" Osons un débat éclairé "

Marché de l’armement, croissance propre ?

Tournant historique : les deux grands rivaux, Airbus et Dassault Aviation, vont développer ensemble le futur avion de combat franco-allemand, pièce maîtresse dans la stratégie de Paris et Berlin pour assurer la souveraineté européenne en matière de défense et de stratégie industrielle. Si les dépenses militaires peuvent être considérées de plus en plus comme des investissements, elles assurent aussi, et largement, notre souveraineté économique. Mais à quel prix éthique et moral ? C’est l’autre dimension du dossier à laquelle s’intéresse cette semaine les trente membres du Cercle des économistes dans 30 Nuances d’éco.

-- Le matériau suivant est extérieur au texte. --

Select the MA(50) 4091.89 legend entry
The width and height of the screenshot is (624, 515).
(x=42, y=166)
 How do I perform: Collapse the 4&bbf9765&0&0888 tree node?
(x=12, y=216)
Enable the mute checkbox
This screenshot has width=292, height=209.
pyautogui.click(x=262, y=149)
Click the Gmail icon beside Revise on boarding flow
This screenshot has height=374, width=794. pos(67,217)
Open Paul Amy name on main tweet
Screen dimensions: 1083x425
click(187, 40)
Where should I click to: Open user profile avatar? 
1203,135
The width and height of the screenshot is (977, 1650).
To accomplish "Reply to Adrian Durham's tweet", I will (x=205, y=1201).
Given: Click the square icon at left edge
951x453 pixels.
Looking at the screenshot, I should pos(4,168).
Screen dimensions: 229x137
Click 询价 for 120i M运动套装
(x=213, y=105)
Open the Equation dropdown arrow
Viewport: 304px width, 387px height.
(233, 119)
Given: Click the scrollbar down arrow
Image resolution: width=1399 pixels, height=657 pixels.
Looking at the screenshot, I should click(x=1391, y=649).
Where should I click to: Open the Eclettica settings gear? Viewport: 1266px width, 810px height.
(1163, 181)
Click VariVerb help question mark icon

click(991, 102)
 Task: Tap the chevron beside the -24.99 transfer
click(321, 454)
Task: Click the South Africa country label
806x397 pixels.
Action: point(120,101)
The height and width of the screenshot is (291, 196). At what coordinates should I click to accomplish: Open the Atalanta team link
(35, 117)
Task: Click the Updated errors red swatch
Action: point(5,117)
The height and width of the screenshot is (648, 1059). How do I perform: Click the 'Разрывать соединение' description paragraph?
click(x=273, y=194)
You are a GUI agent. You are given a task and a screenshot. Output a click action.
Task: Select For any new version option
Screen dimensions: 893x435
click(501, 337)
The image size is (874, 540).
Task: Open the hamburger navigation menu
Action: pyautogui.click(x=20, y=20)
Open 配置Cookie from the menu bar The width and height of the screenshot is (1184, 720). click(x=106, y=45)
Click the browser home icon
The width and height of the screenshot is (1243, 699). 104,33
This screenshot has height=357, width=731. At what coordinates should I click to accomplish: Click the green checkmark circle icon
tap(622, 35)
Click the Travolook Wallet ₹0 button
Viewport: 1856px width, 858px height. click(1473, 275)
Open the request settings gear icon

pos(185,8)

La ministre française des Armées, Florence Parly, et son homologue allemande, Ursula von der Leyen, ont signé jeudi 26 avril à Berlin un accord pour lancer le projet de futur avion de combat franco-allemand avec un rôle leader pour la France. Le ‘Système de Combat Aérien du Futur européen’ (Scaf) est la pièce maîtresse de la stratégie de Paris et Berlin pour assurer la souveraineté européenne en matière de défense. Ce chasseur remplacera à l’horizon 2040 leurs flottes actuelles d’avions de combat respectives, l’Eurofighter et le Rafale. En marge du Scaf, les deux pays ont signé une lettre d’intention pour un projet de patrouille maritime commun à l’horizon 2030. « Nous avons non seulement un impératif en terme de souveraineté mais aussi d’exigence sur les budgets et les délais », a déclaré Florence Parly.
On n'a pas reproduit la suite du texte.